┏━━

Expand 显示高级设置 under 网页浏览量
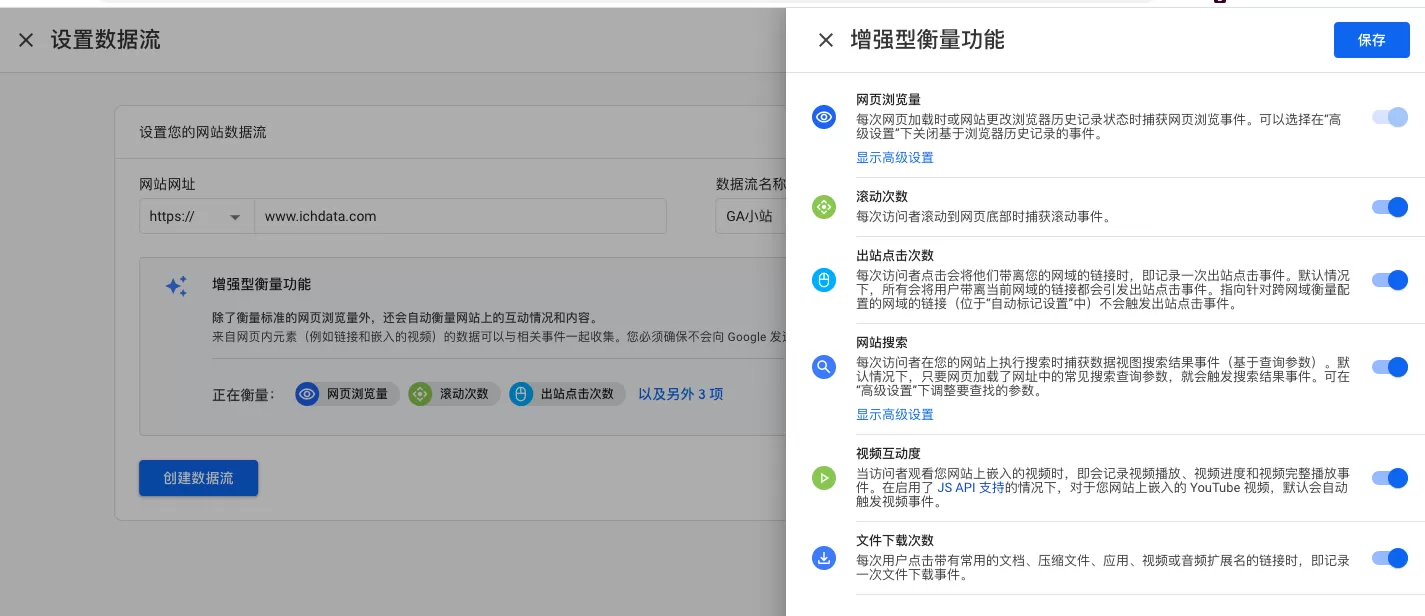This screenshot has width=1425, height=616. point(895,158)
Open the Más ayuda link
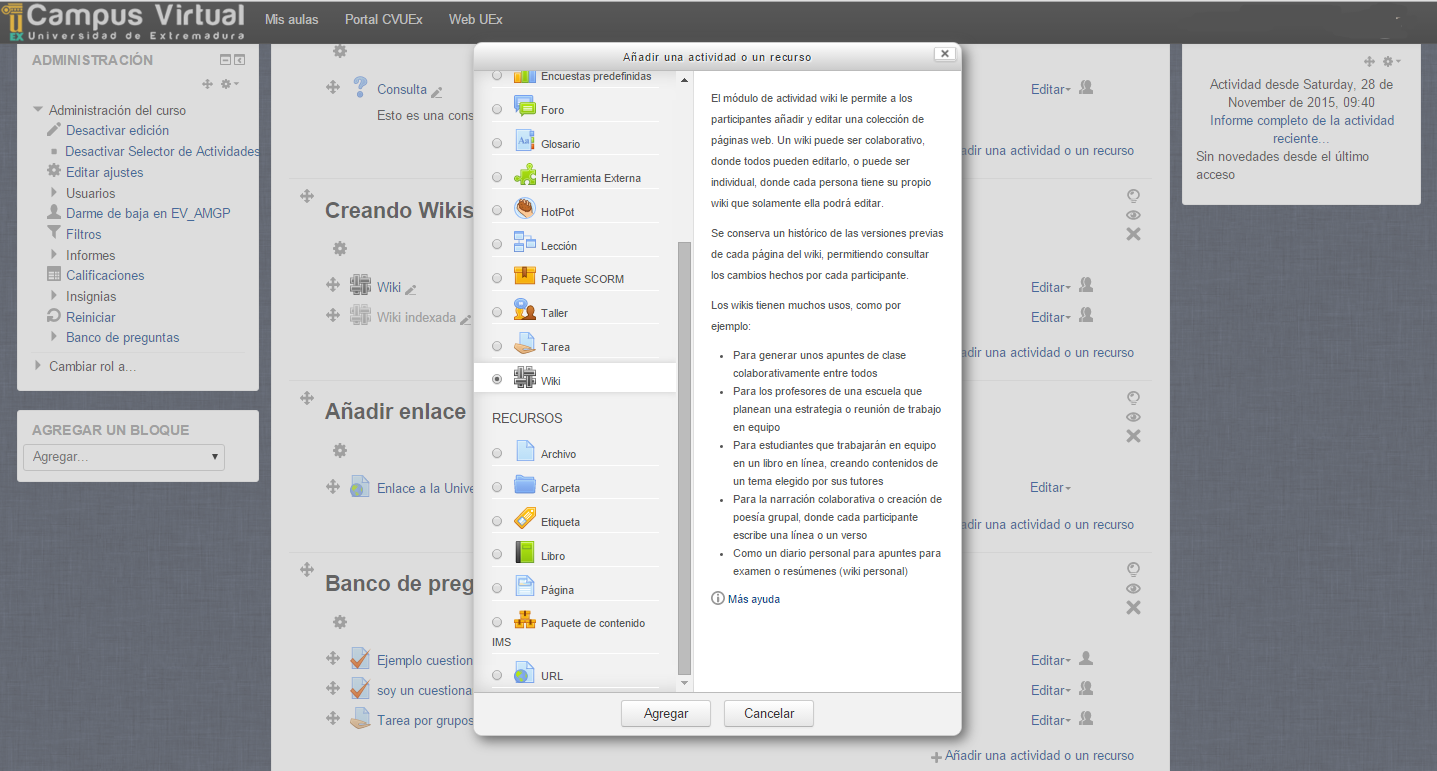 [753, 599]
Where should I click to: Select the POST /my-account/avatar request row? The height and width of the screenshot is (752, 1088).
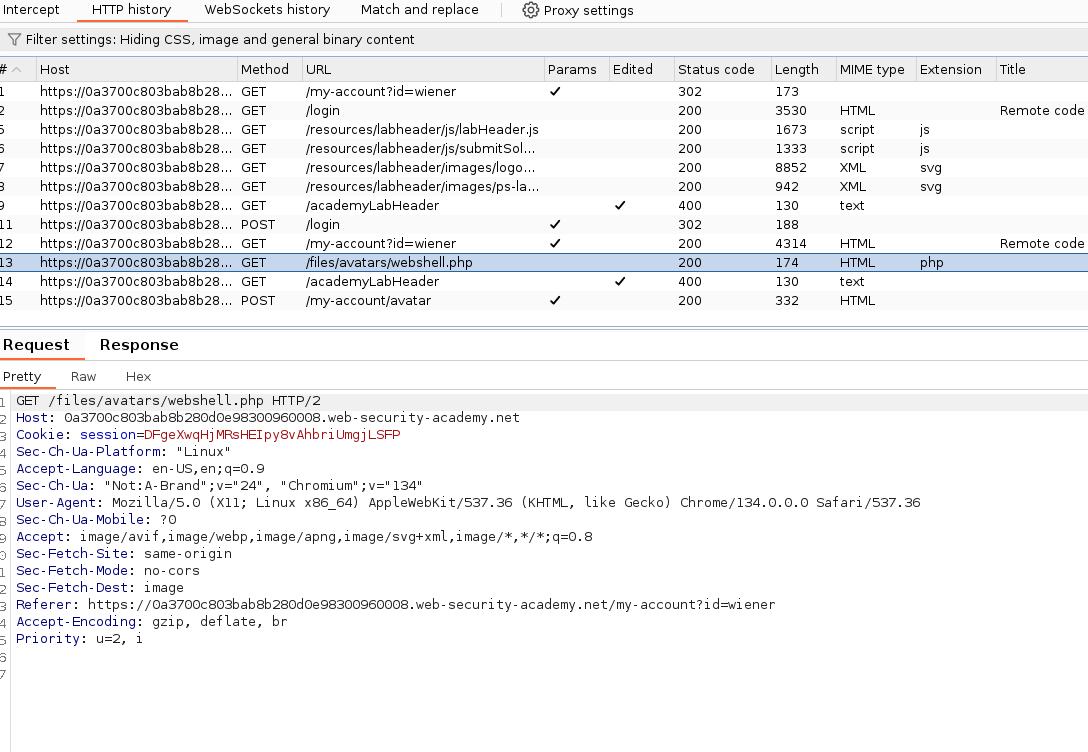[x=368, y=301]
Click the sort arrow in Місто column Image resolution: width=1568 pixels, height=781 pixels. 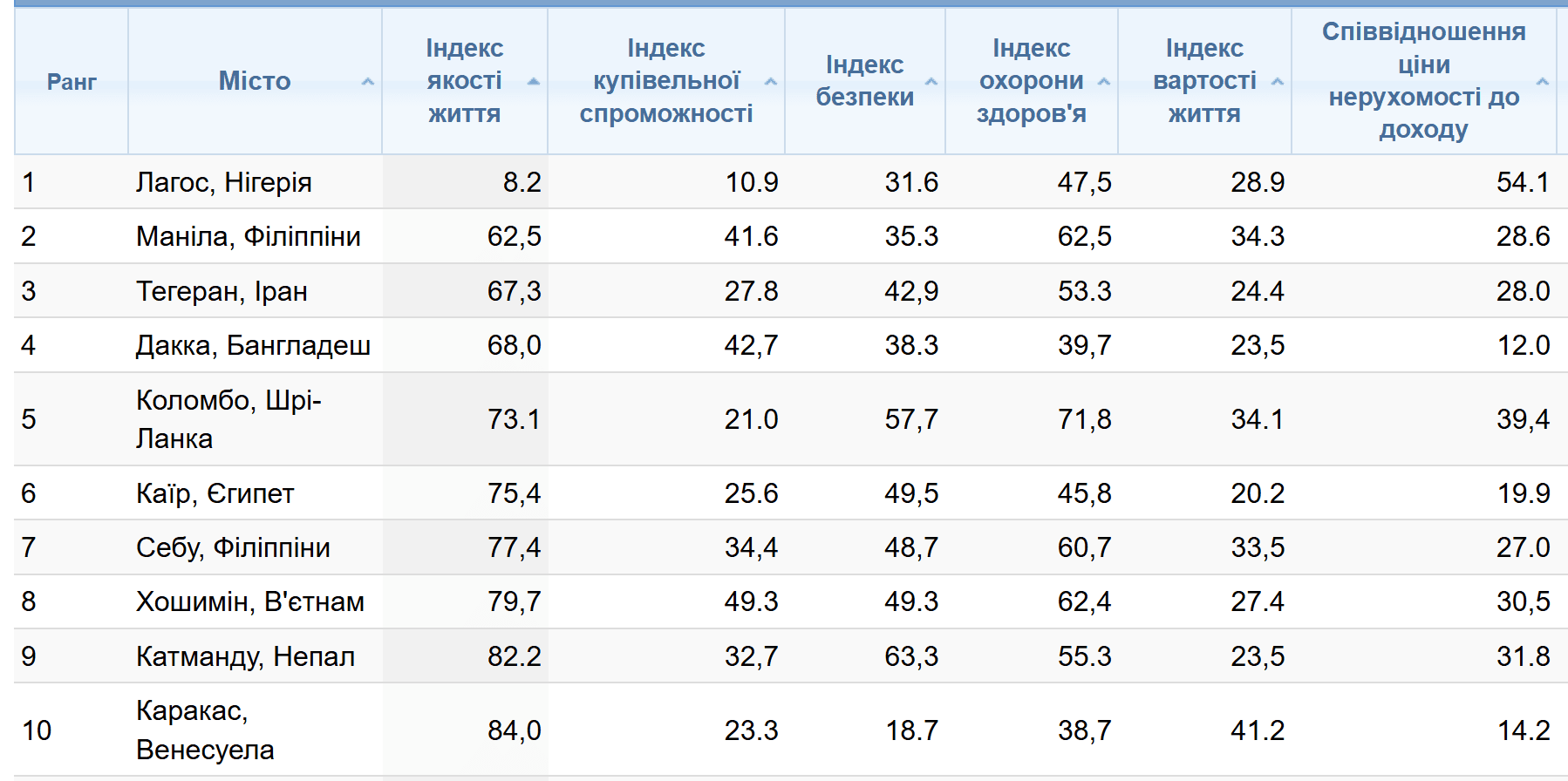point(368,82)
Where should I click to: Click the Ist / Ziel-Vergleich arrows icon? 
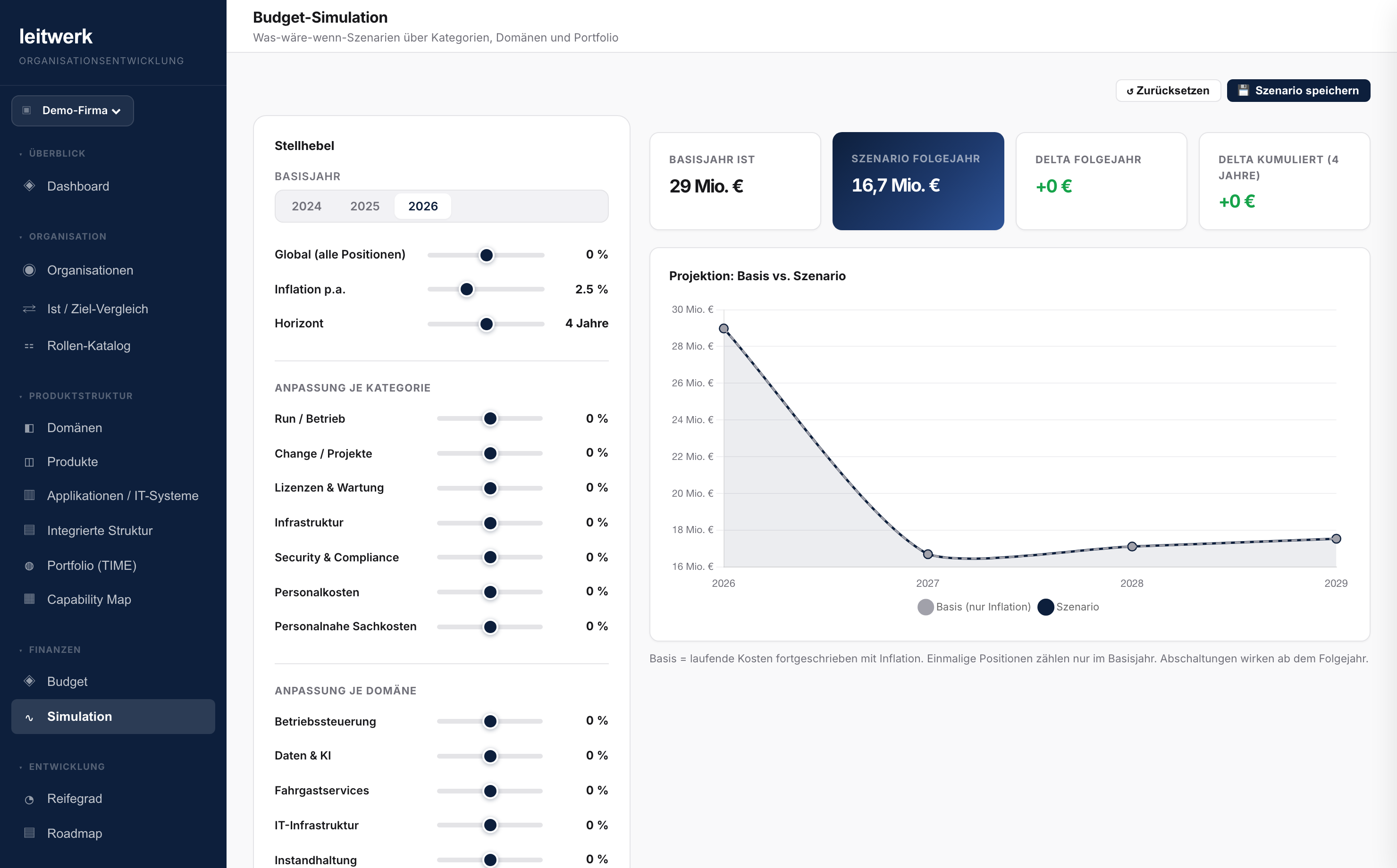29,309
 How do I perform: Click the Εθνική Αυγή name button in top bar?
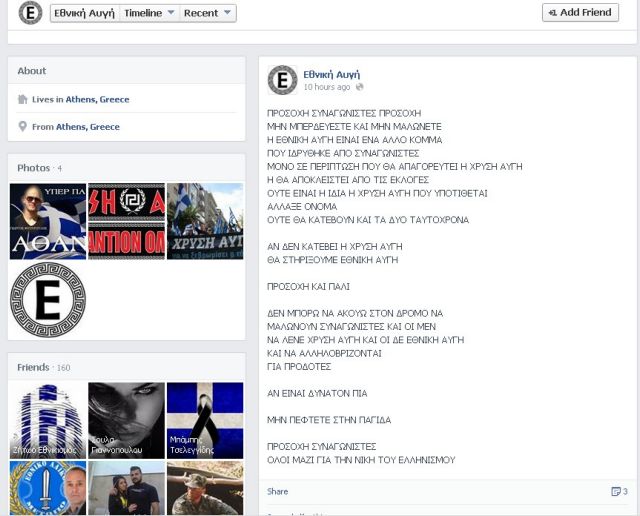pyautogui.click(x=84, y=13)
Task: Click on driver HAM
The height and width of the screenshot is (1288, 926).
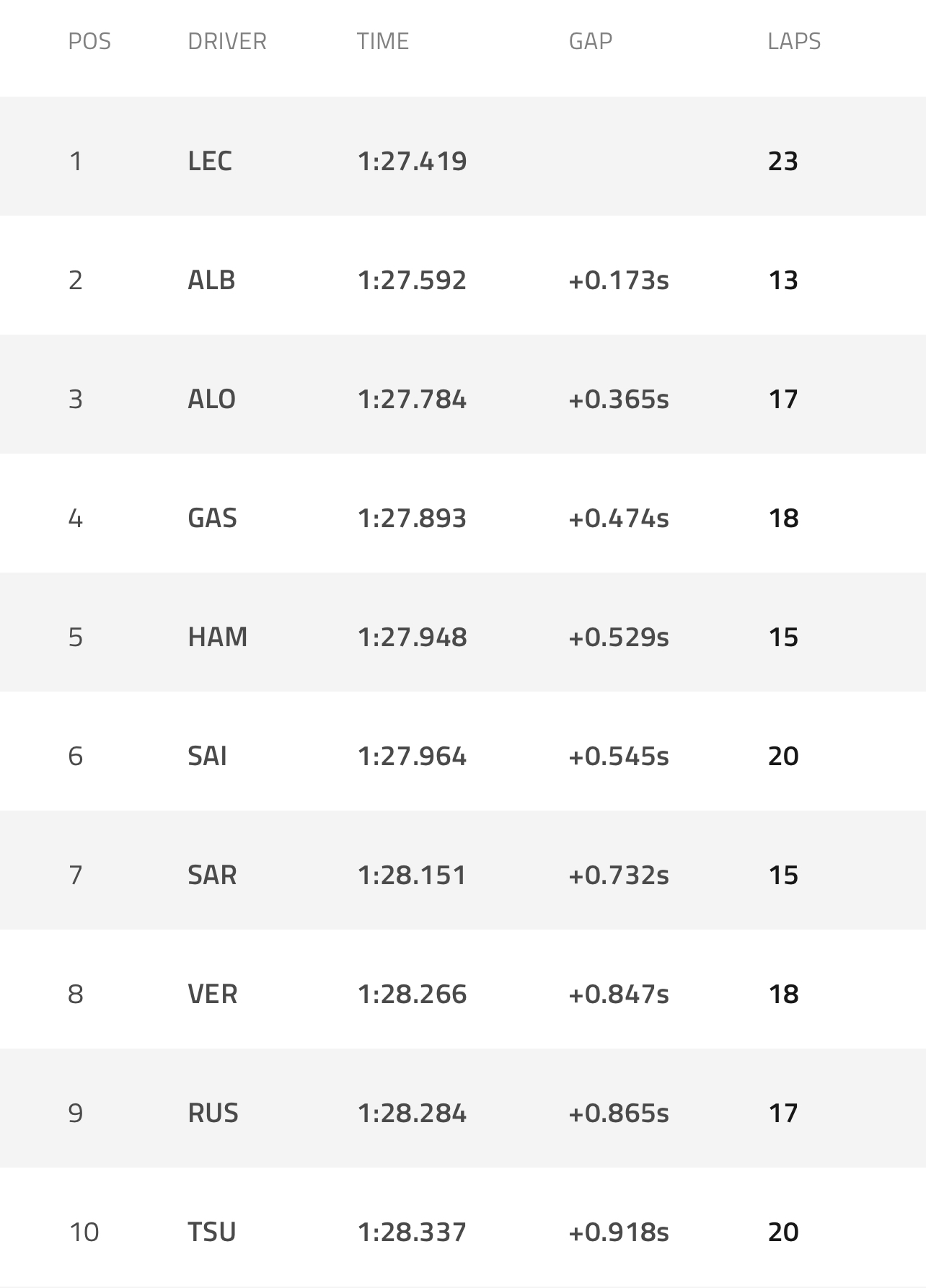Action: [217, 637]
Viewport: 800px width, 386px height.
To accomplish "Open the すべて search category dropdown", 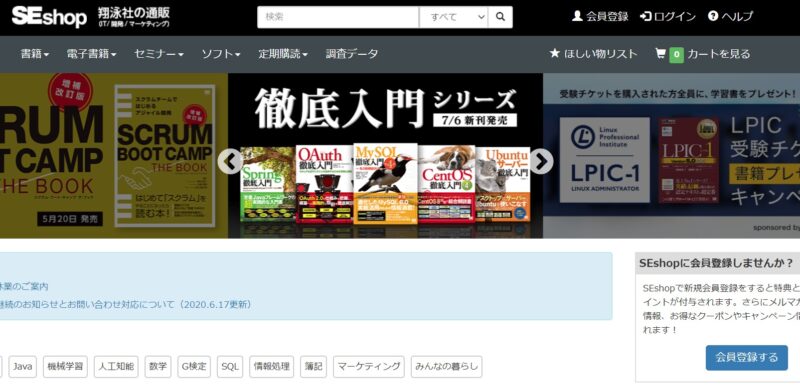I will pyautogui.click(x=454, y=17).
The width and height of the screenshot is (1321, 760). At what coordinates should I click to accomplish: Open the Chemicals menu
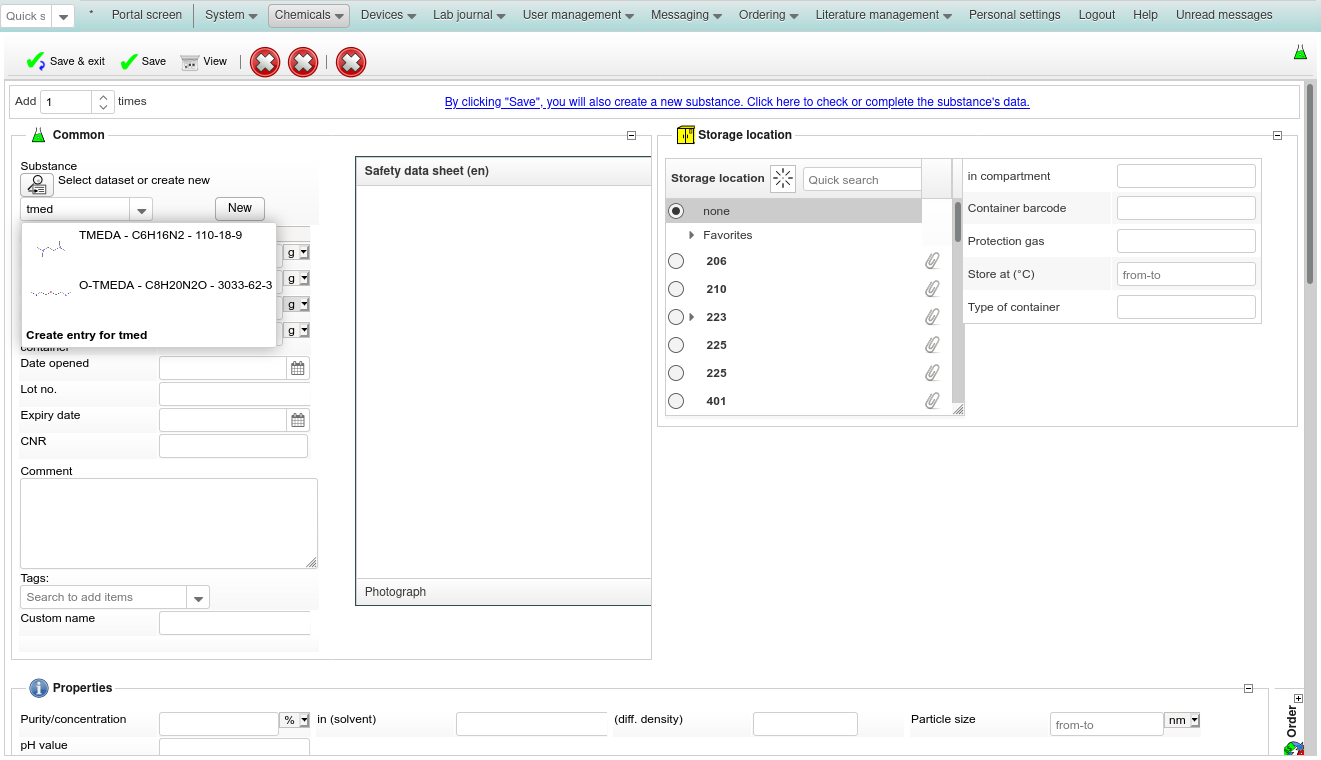pos(309,15)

┗━━

:: Action item ::
All lines from the one holding "The width and" through the last line of the records need to be copied exactly, both ends included, and the pictures left behind.

:: Response area ::
The width and height of the screenshot is (1321, 760). At what coordinates should I click to accomplish: Open the Chemicals menu
pos(309,15)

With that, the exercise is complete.